21st November

Café Limbo (1)

A bell above the door jingled as I entered. It was an unostentatious place, with red checked tablecloths and wooden chairs, and a scattering of customers.

A waiter wearing a black apron, black waistcoat and red bow tie approached me. His demeanour was very calm – I knew instantly that he was good at his job.

‘For one, sir?’ He led me to a small round table in a corner. I sat down.
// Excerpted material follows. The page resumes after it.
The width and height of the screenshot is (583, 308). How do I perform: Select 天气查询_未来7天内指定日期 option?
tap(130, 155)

He brought over a menu, the laminated kind that indicates standard, unchanging fare.

‘Coffee, tea or chocolate, sir?’ he asked, and the odd thing was that I did suddenly want a hot drink, though I had not known it a moment before.
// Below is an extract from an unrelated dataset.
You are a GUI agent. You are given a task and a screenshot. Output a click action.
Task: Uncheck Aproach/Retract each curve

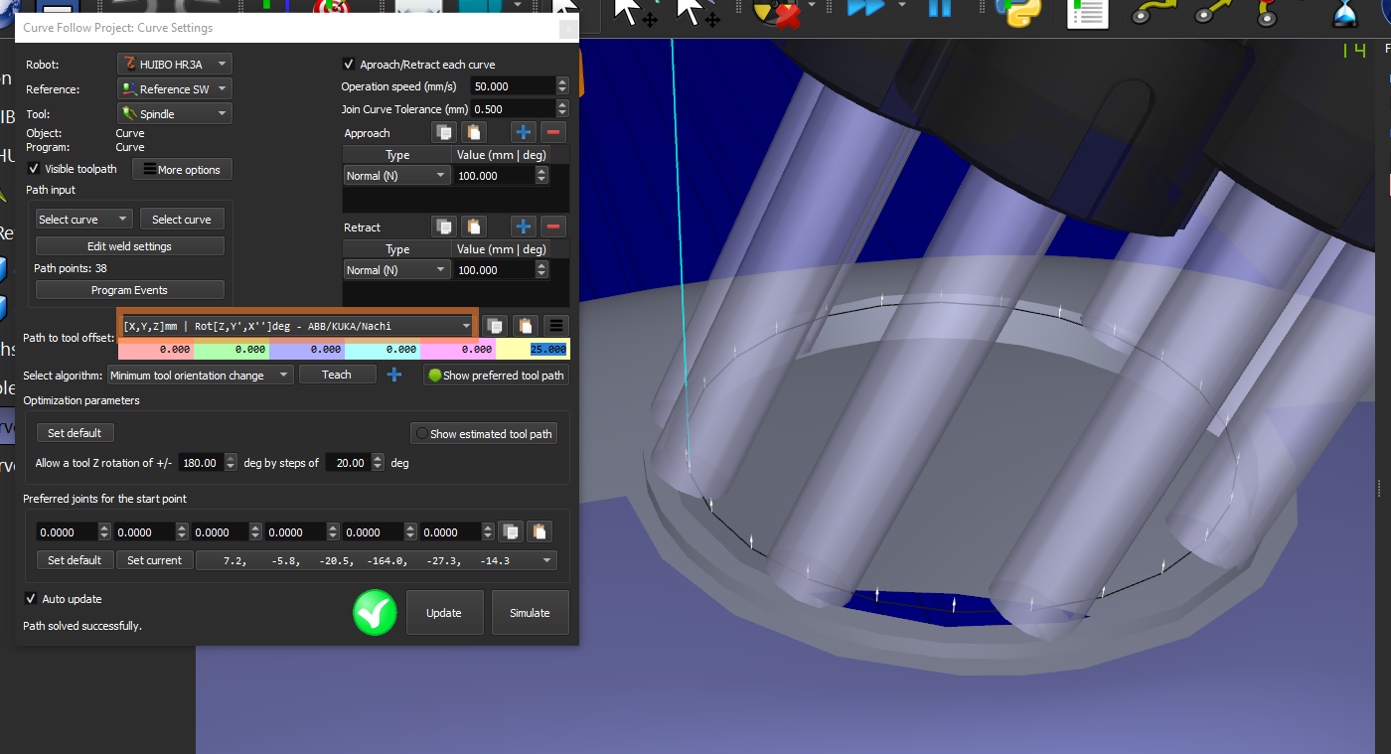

‘Coffee, please,’ I said. ‘Black, no sugar.’

‘Certainly, sir.’ But he lingered, producing a pad and pencil.

‘I haven’t had a chance to decide on food yet,’ I said.

‘That’s all right, sir. Take your time. Your name, please?’

‘My name? What for?’

He gazed at me with kindly eyes.

‘Would it be Brogan, sir?’

‘No, it’s Robson.’

‘Thank you, sir.’ He made a mark on his pad. I was about to remonstrate when the bell jingled and a fat, bald man, red in the face, came in. The waiter moved towards him as if on wheels.

‘For one, sir?’

The fat man allowed himself to be led to a table. I heard the waiter offer him a hot drink. He opted for tea. The waiter asked if his name was Brogan. The man shook his head and the waiter made a mark on his pad.
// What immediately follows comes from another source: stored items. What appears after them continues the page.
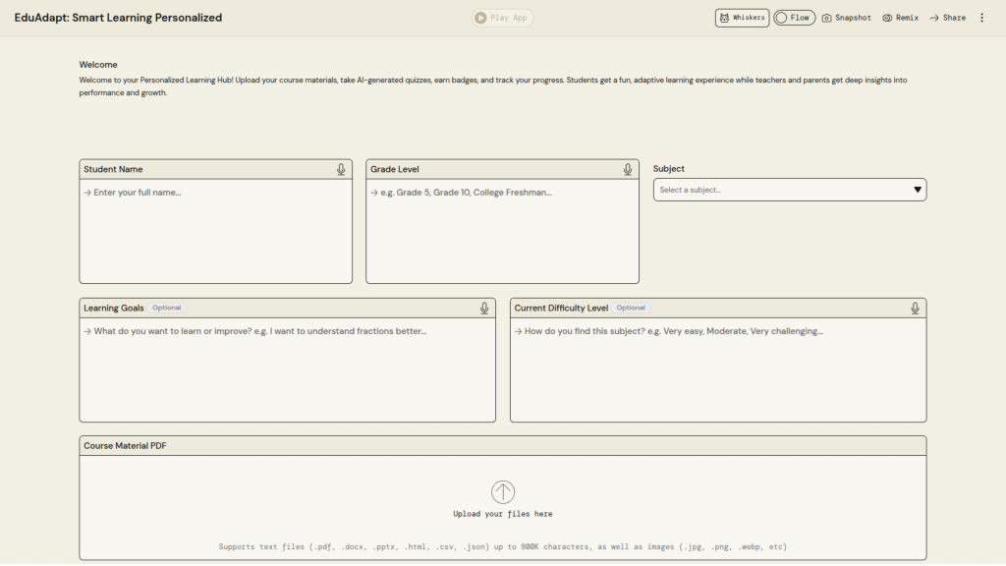Viewport: 1006px width, 566px height.
Task: Toggle the Flow switch
Action: (794, 18)
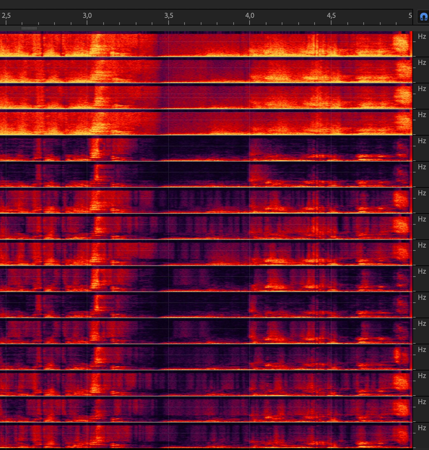Click the third channel's Hz scale label
The height and width of the screenshot is (450, 429).
coord(422,89)
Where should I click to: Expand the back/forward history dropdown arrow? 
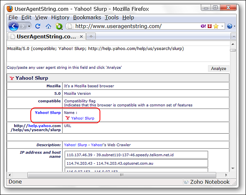[29, 26]
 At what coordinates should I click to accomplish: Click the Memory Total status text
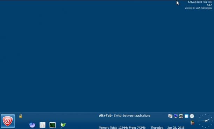pos(122,128)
At that moment I realised that I had no idea why I had come into the café, or even what town I was in. I looked at the other customers. I recognised nobody. There was no reason why I should. Nevertheless . . .

‘Waiter!’ I called.

‘One moment, sir.’

He had gone to the door, and was peering out into the gathering dark. I saw him glance at his watch.

When he came to my table he seemed somewhat anxious.

‘Something wrong?’ I asked.

‘It’s Mr Brogan,’ he said. ‘He should be here by now. All the rest of you are.’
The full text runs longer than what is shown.